### Problem to solve
Rewrite the data below, replacing "At what coordinates" with "At which position" wherever it occurs and leaving everything else unchanged. Omit the pictures from your answer.

### Records provided
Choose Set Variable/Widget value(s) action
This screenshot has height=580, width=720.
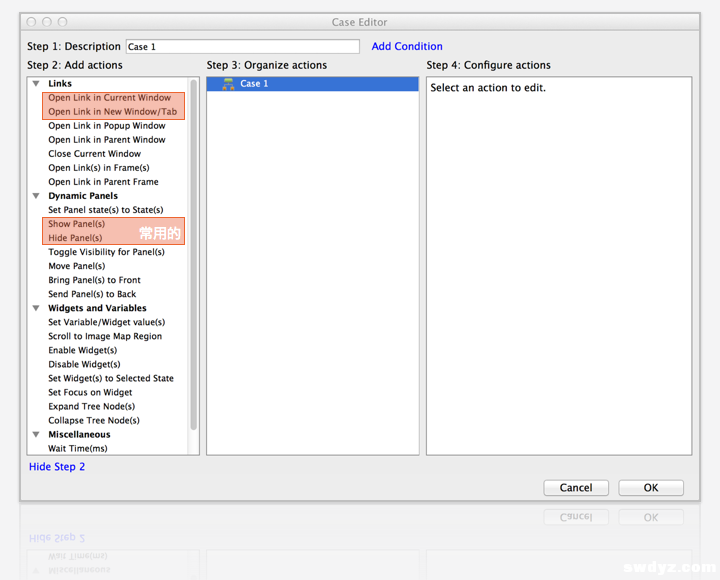click(x=106, y=322)
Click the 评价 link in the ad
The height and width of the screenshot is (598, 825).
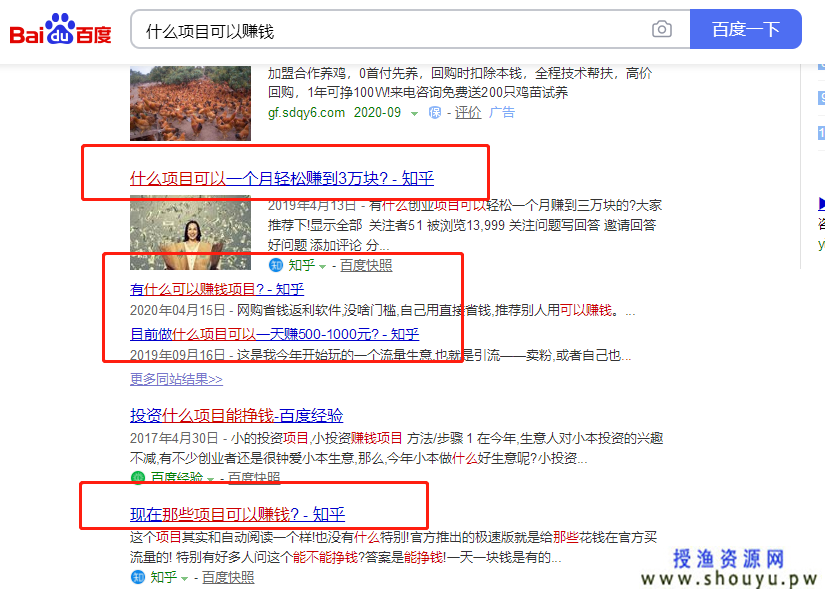click(468, 113)
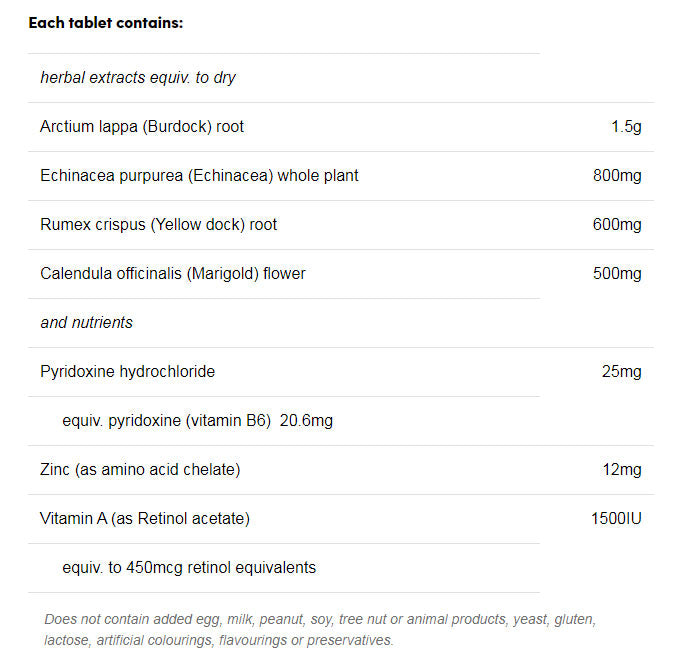Click Zinc (as amino acid chelate)
This screenshot has width=688, height=667.
click(140, 469)
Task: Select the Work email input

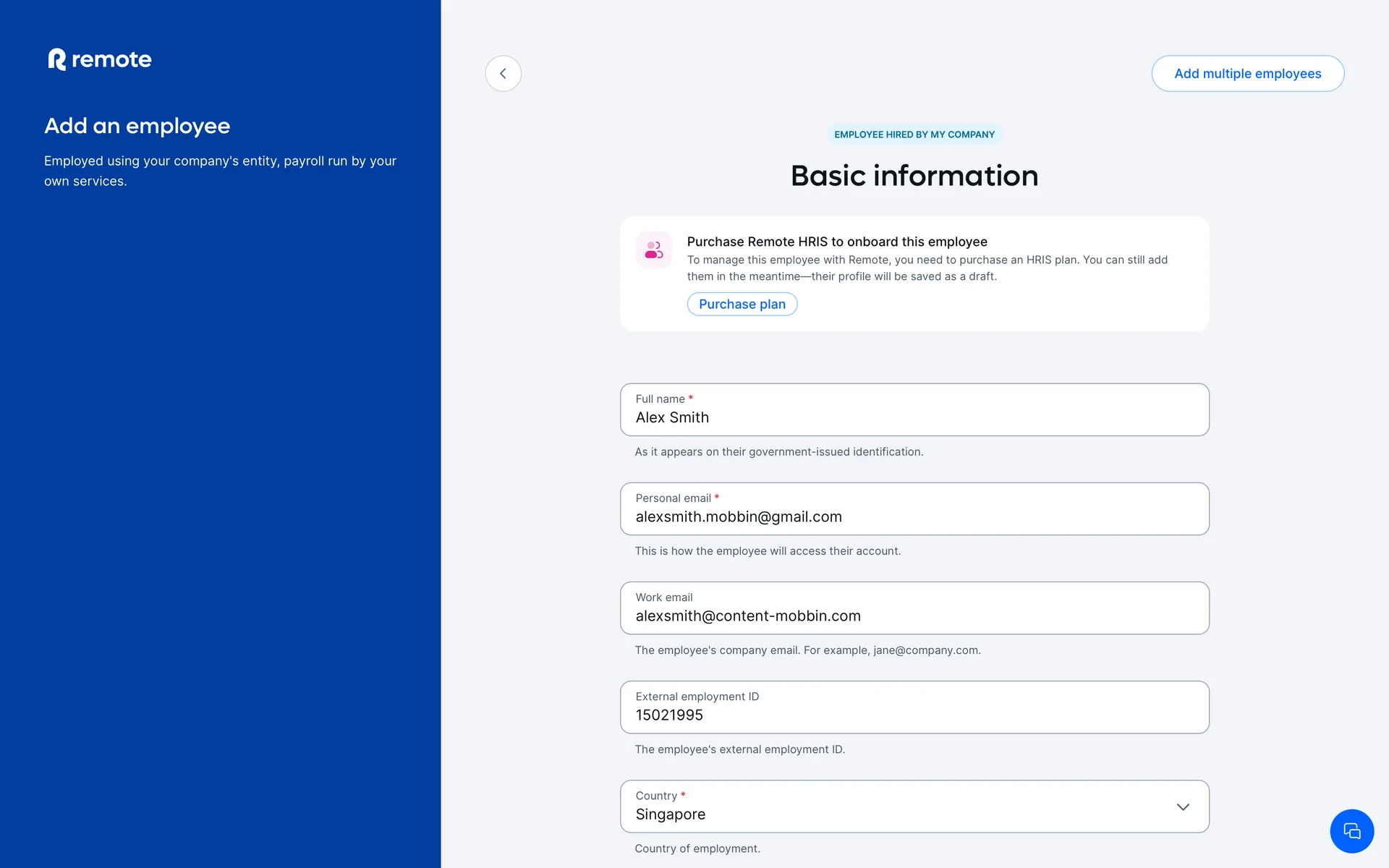Action: tap(914, 616)
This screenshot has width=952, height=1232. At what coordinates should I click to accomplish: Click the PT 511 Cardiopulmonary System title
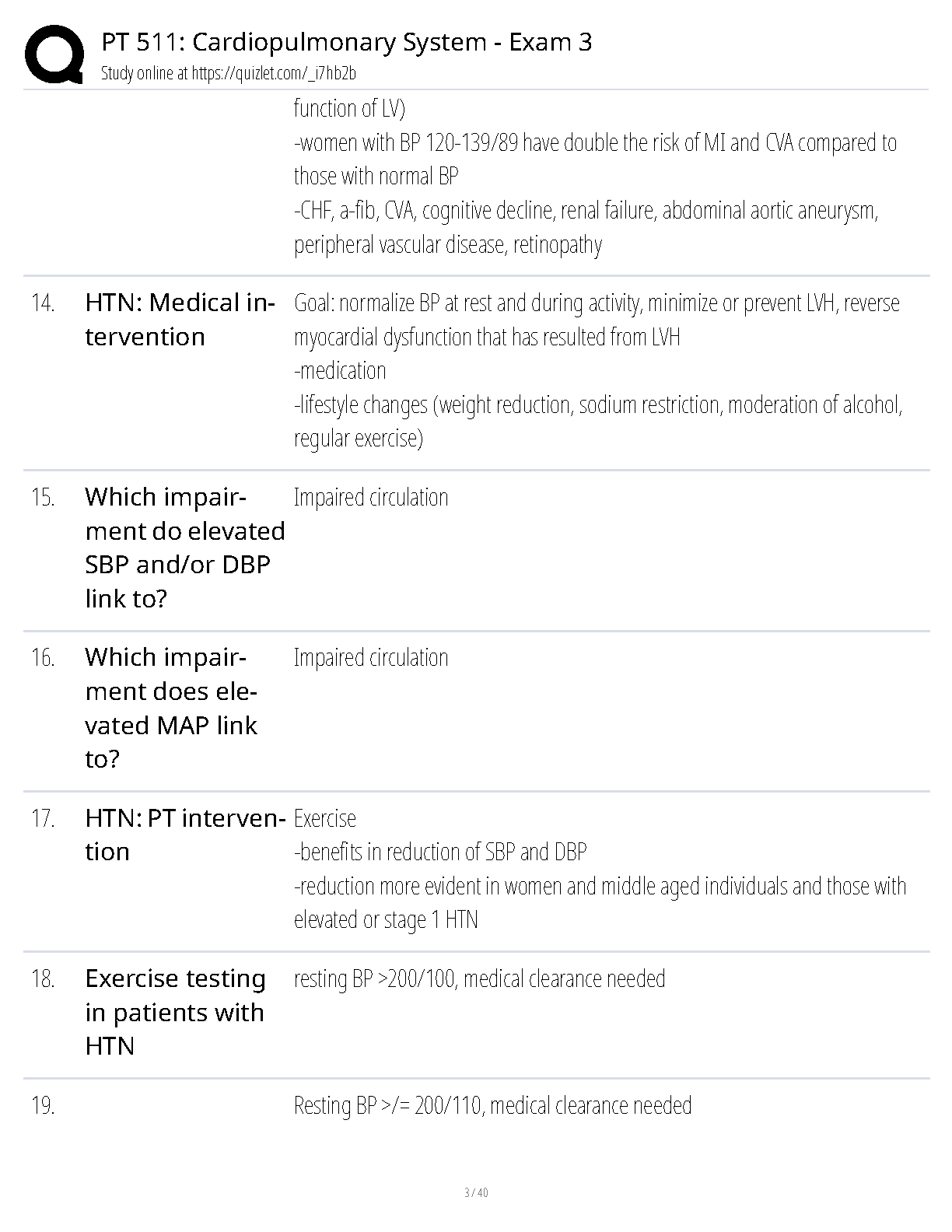tap(347, 42)

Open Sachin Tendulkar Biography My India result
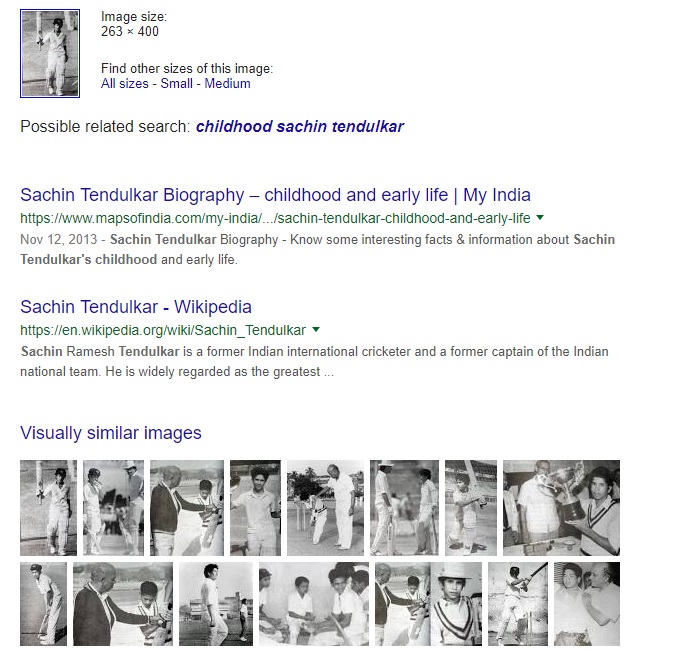point(276,195)
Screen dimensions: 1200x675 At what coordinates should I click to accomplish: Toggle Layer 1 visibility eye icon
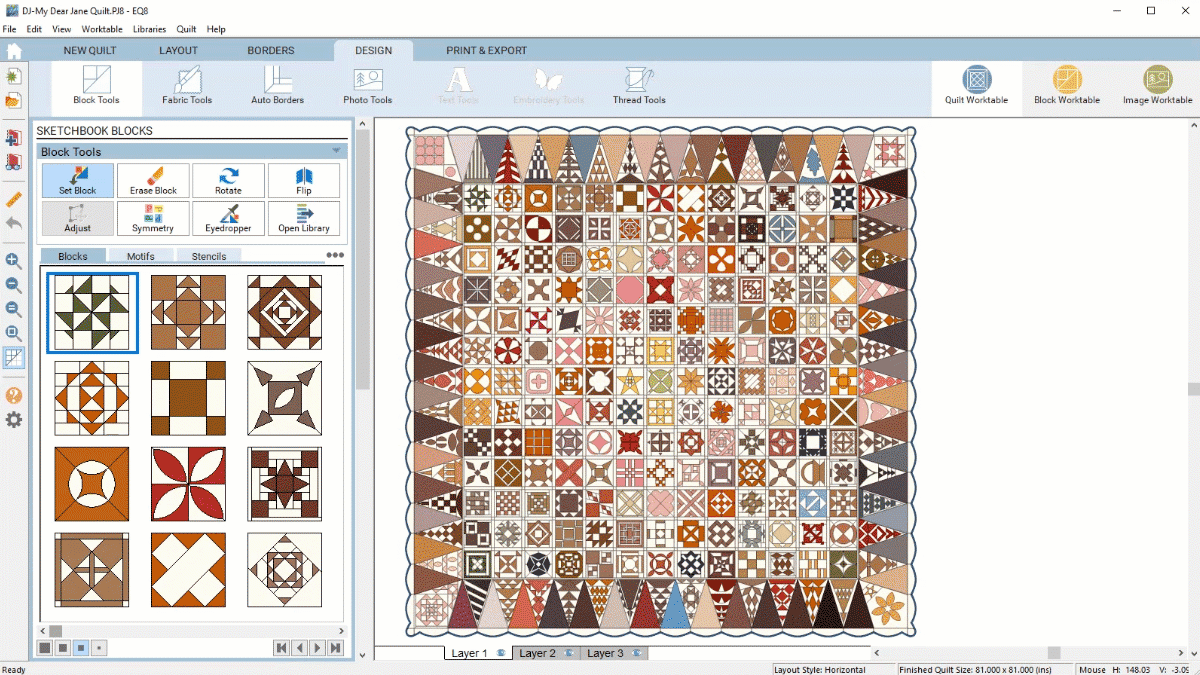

### Exercise output
Choose Set Variable/Widget value(s) action
This screenshot has height=580, width=720.
click(x=106, y=322)
Click the 评价 link in the ad
The height and width of the screenshot is (598, 825).
click(468, 113)
Click Zinc (as amino acid chelate)
This screenshot has width=688, height=667.
click(140, 469)
Task: Select the Work email input

Action: tap(914, 616)
This screenshot has width=952, height=1232. At which position should I click to accomplish: Click the PT 511 Cardiopulmonary System title
tap(347, 42)

Open Sachin Tendulkar Biography My India result
point(276,195)
Screen dimensions: 1200x675 At which position should I click to accomplish: Toggle Layer 1 visibility eye icon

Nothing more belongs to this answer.